Benchmarking Conditional GANs in Industrial Marble Texture Synthesis via a Dual-Evaluation Framework

Generative Adversarial Networks (GANs) have demonstrated remarkable capabilities for synthesizing photorealistic textures, yet deploying conditional GANs (cGANs) in industrial settings faces two barriers: the prohibitive cost of annotating proprietary data and the uncertain alignment between automated metrics and human perception. This study addresses both challenges for marble texture synthesis. We adapt an unsupervised segmentation pipeline combining Simple Linear Iterative Clustering (SLIC) superpixels, Gaussian Mixture Models (GMMs), and Graph Cut optimization to extract vein structures from 289 industrial scans without manual annotation.
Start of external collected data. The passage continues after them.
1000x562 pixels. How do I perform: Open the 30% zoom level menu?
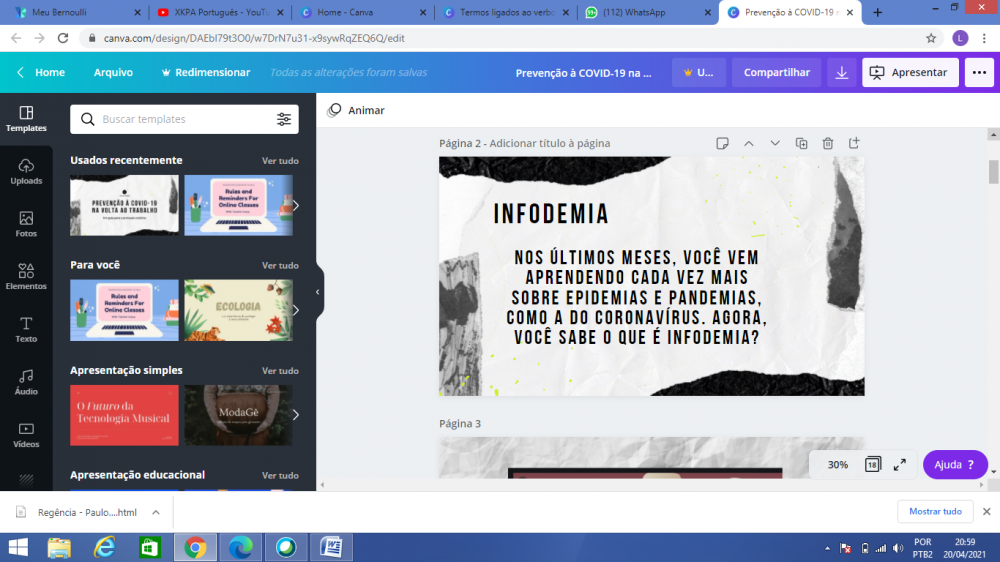[x=837, y=465]
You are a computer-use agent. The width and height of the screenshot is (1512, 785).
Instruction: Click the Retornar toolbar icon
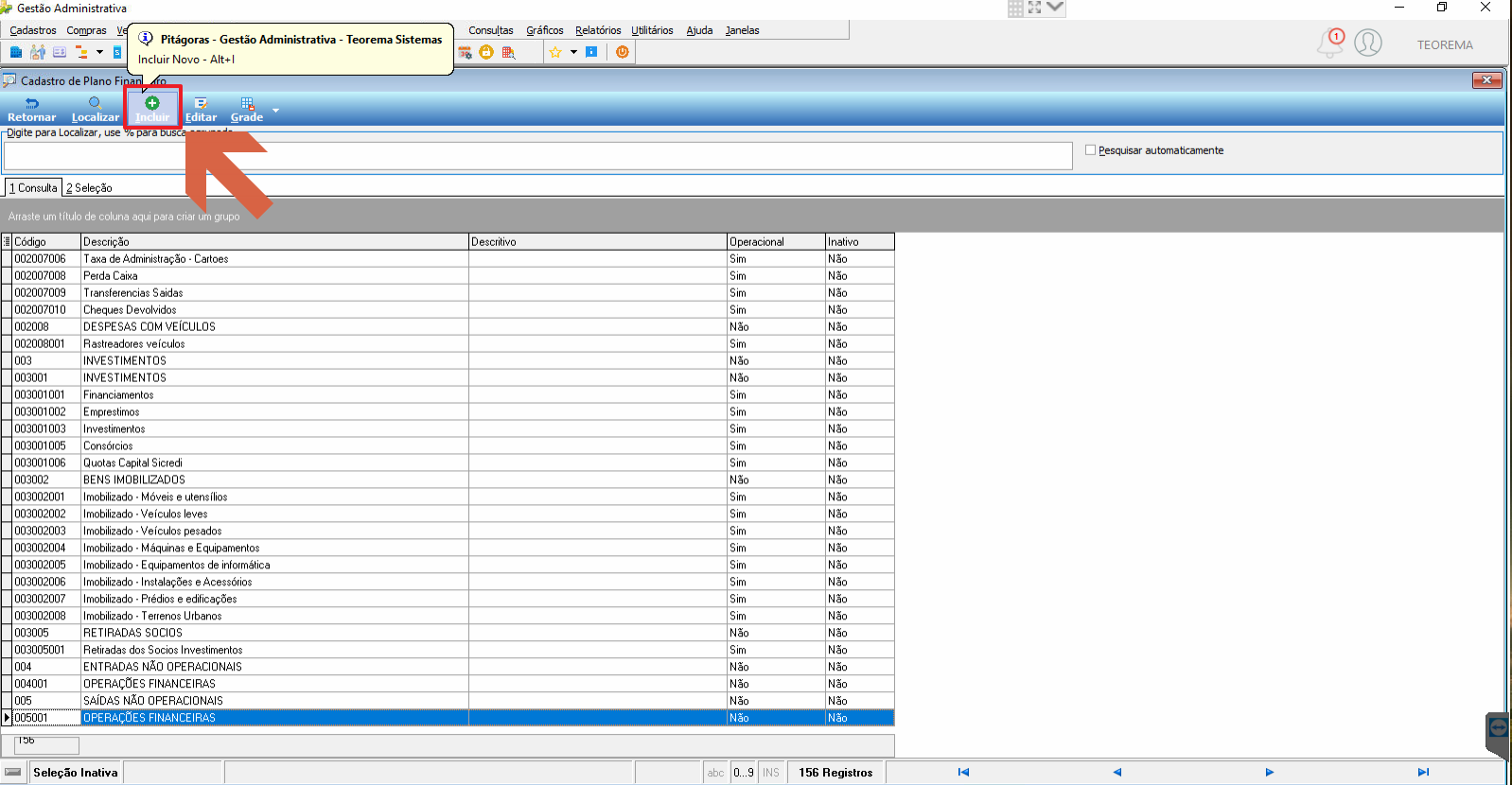31,109
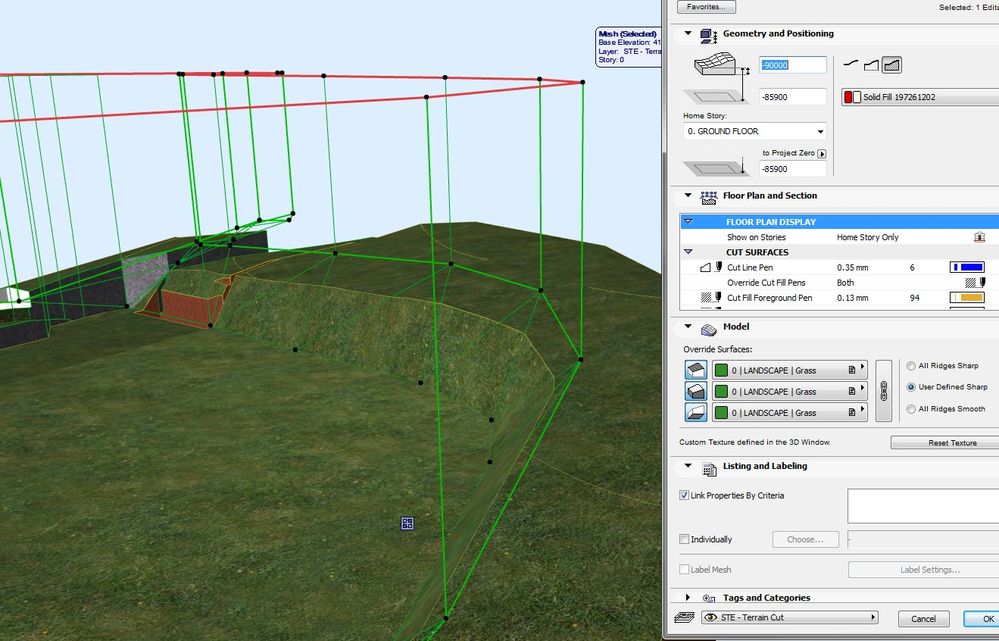Viewport: 999px width, 641px height.
Task: Uncheck Link Properties By Criteria
Action: point(684,496)
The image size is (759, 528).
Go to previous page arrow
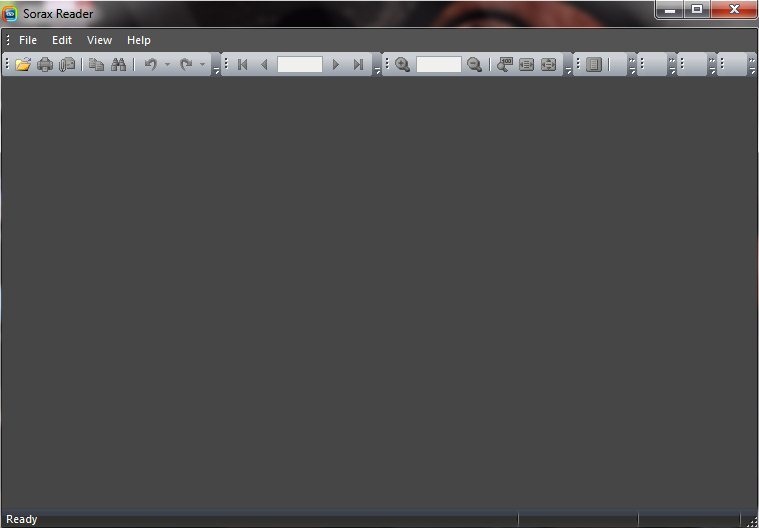point(264,64)
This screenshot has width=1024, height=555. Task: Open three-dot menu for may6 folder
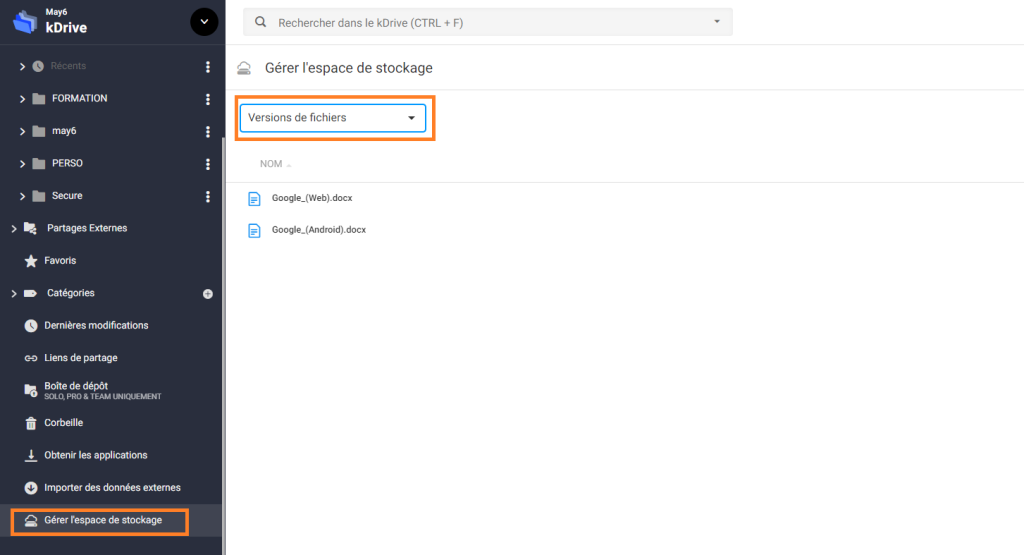click(x=208, y=132)
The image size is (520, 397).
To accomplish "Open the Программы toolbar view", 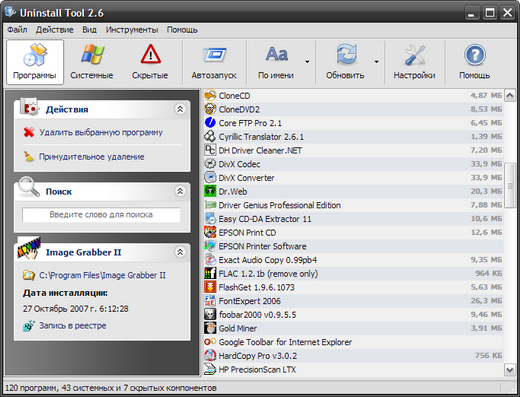I will pos(35,62).
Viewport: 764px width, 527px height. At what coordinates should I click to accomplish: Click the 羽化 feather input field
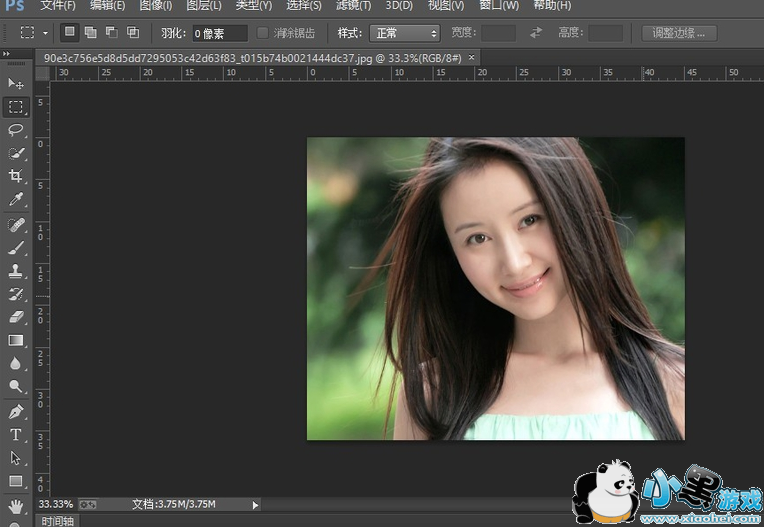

We then benchmark four cGAN architectures, a baseline cGAN, Pix2Pix, BicycleGAN, and GauGAN, using a dual-evaluation protocol contrasting automated assessment via pixel-based metrics, structural metrics, statistical metrics, and learned distributional metrics with human-centered assessment. Results reveal a significant metric–perception discrepancy: Pix2Pix achieved the best FID yet received the lowest human ratings due to checkerboard artifacts, whereas GauGAN produced textures statistically indistinguishable from real marble (Visual Turing Pass Rate, VTPR: 0.533; Mean Opinion Score on Marble Authenticity, MOS-MA: 2.89) despite inferior FID (87.3). These findings establish three contributions: (1) an unsupervised annotation-free segmentation pipeline, (2) empirical evidence that automated metrics alone are insufficient for architecture selection, and (3) a dual-evaluation framework validating human-in-the-loop assessment as essential for industrial deployment.